Zu erledigende Aufgaben
[1] Wodurch werden die Änderungen des FNP laut dem Textauszug zu den FNP-Änderungen wirksam?
[2] Erläutern Sie anhand des Textauszugs zu den FNP-Änderungen, warum auf generelle Argumentationen wie Darstellungssystematik oder Immissionsschutzregelungen verzichtet werden konnte.

[Ausgewählter Textauszug]

Gesetz

In anderen gesamtstädtisch bedeutsamen Planungen wie z. B. den Stadtentwicklungsplänen und den Planwerken entwickelte Zielvorstellungen werden mit teilräumlichen Planungszielen verknüpft, im Beteiligungs-Verfahren zur Diskussion gestellt und so als gesamtstädtische Zielaussagen der parlamentarischem Abwägung unterzogen.

Entsprechend den geänderten wohnungspolitischen Zielvorstellungen werden die dem Abgeordnetenhaus ­ Auschuss in der letzten Legislaturperiode unterbreiteten Änderungen Karolinenhöhe, Döberitzer Weg, Pacelliallee und Margarethenhöhe-Süd in der bisherigen Form nicht mehr weiterverfolgt. Die FNP-Änderung Chausseestraße wird mit überarbeiteter Verkehrsführung erneut öffentlich ausgelegt und zu einem späteren Zeitpunkt dem Abgeordnetenhaus vorgelegt.

Bestandteil aller beigefügten Anlagen (Änderungsblätter) sind auch die Stellungnahmen zu den im Rahmen der öffentlichen Auslegung vorgebrachten nicht berücksichtigten Anregungen (Stellungnahmeblätter).

Die Planungsziele der einzelnen Änderungen des FNP sind den Plandarstellungen und den Erläuterungen zu entnehmen. Auf generelle Argumentationen konnte verzichtet werden (u. a. Darstellungssystematik, Immissionsschutzregelungen, Planungsebenen, Grundsätze zur Bewältigung ökologischer Konflikte), da die Inhalte des dem FNP bei der Beschlussfassung 1994 beigefügten Erläuterungsberichts fortgelten.

Die Prüfung der Erforderlichkeit von Ausgleichsmaßnahmen ist bei den Einzeländerungen entsprechend den generalisierten Darstellungen des FNP erfolgt, wobei keine Veränderungen der im Erläuterungsbericht benannten und im FNP als Freifläche dargestellten Kulisse für Ausgleichsmaßnahmen erforderlich wurden. Im Rahmen der nachfolgenden Planungsebenen hat dann entsprechend des jeweiligen Detaillierungsgrades eine konkrete Bewertung der zu erwartenden Eingriffe und die einzelne Zuordnung und Ausgestaltung des Ausgleichs zu erfolgen.

Die Änderungen des FNP werden mit der ortsüblichen Bekanntmachung im Amtsblatt nach der Zustimmung des Abgeordnetenhauses wirksam.

[/Ausgewählter Textauszug]
[Rohdaten]

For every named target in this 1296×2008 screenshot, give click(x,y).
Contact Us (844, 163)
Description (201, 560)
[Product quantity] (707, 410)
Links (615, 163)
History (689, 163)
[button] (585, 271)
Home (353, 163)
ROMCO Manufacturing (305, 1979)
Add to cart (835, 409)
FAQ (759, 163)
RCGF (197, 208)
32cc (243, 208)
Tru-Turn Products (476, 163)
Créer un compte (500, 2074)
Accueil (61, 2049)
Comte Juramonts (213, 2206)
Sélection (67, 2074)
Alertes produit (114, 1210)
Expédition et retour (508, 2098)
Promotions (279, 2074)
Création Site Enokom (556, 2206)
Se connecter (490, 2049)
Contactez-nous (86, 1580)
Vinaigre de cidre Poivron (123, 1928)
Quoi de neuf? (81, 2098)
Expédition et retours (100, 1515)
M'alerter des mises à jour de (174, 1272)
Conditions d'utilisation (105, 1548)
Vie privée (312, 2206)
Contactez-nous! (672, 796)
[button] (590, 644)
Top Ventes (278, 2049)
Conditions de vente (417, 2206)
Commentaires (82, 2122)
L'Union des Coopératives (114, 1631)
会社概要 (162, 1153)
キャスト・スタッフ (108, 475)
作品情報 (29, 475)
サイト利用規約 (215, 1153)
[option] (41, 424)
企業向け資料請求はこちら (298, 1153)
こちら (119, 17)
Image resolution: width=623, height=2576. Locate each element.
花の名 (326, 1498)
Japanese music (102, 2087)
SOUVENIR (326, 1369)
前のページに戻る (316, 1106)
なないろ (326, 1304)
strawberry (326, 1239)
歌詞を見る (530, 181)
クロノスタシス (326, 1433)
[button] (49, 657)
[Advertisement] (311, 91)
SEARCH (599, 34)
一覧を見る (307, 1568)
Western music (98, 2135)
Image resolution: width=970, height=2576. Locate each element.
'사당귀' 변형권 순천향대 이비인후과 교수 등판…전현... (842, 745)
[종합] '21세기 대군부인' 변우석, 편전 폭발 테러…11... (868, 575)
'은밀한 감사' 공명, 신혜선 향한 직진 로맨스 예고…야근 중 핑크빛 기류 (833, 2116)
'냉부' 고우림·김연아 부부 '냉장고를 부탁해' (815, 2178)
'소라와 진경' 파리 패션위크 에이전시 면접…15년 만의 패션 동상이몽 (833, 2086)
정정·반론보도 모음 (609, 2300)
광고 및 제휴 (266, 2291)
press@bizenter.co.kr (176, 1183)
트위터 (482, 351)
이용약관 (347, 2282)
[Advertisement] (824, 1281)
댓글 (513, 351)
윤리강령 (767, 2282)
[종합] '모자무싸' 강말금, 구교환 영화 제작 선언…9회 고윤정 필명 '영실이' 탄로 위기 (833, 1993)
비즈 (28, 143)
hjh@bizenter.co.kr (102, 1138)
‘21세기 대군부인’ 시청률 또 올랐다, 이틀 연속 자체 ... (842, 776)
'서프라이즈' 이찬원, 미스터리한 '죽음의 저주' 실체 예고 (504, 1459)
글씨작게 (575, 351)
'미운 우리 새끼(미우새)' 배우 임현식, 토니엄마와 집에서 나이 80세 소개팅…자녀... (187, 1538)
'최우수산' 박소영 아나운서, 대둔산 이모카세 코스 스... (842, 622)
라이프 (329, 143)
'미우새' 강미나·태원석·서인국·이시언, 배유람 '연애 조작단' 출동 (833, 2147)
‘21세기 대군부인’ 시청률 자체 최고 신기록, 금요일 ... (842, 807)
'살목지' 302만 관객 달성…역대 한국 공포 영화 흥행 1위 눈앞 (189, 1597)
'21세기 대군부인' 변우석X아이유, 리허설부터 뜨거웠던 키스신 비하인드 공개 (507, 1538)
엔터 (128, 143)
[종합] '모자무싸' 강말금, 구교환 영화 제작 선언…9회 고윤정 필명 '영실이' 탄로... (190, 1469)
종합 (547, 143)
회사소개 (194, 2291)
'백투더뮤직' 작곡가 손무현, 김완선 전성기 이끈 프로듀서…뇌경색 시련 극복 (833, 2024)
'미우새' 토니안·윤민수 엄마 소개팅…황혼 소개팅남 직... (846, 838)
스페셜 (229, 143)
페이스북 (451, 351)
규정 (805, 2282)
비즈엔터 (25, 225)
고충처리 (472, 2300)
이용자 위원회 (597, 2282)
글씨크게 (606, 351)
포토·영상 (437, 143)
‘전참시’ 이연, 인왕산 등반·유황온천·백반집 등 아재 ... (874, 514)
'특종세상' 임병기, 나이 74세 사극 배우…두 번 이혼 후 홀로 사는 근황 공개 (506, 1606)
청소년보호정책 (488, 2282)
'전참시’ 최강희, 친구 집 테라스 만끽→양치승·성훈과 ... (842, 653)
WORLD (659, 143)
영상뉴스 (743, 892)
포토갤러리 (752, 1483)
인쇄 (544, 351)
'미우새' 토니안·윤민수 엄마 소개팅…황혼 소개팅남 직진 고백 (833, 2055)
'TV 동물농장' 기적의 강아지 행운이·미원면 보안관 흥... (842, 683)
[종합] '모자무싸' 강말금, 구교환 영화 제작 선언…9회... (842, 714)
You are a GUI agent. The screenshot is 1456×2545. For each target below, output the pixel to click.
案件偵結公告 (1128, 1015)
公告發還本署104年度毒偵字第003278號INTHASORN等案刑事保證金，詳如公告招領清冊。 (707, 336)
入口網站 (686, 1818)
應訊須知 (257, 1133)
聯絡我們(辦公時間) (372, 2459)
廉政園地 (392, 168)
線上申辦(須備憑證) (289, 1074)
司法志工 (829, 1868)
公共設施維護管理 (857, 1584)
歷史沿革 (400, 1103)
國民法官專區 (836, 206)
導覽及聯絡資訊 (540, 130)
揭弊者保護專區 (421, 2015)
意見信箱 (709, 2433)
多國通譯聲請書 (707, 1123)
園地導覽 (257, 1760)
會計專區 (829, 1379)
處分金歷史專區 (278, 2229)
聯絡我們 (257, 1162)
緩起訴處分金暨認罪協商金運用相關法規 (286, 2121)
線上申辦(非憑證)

[/Rohdaten]

Antworten je Eintrag
[1] Durch die ortsübliche Bekanntmachung im Amtsblatt nach der Zustimmung des Abgeordnetenhauses.

[2] Der Erläuterungsbericht, der dem FNP bei der Beschlussfassung 1994 beigefügt wurde, gilt inhaltlich fort. Deshalb mussten diese generellen Argumentationen nicht erneut aufgeführt werden.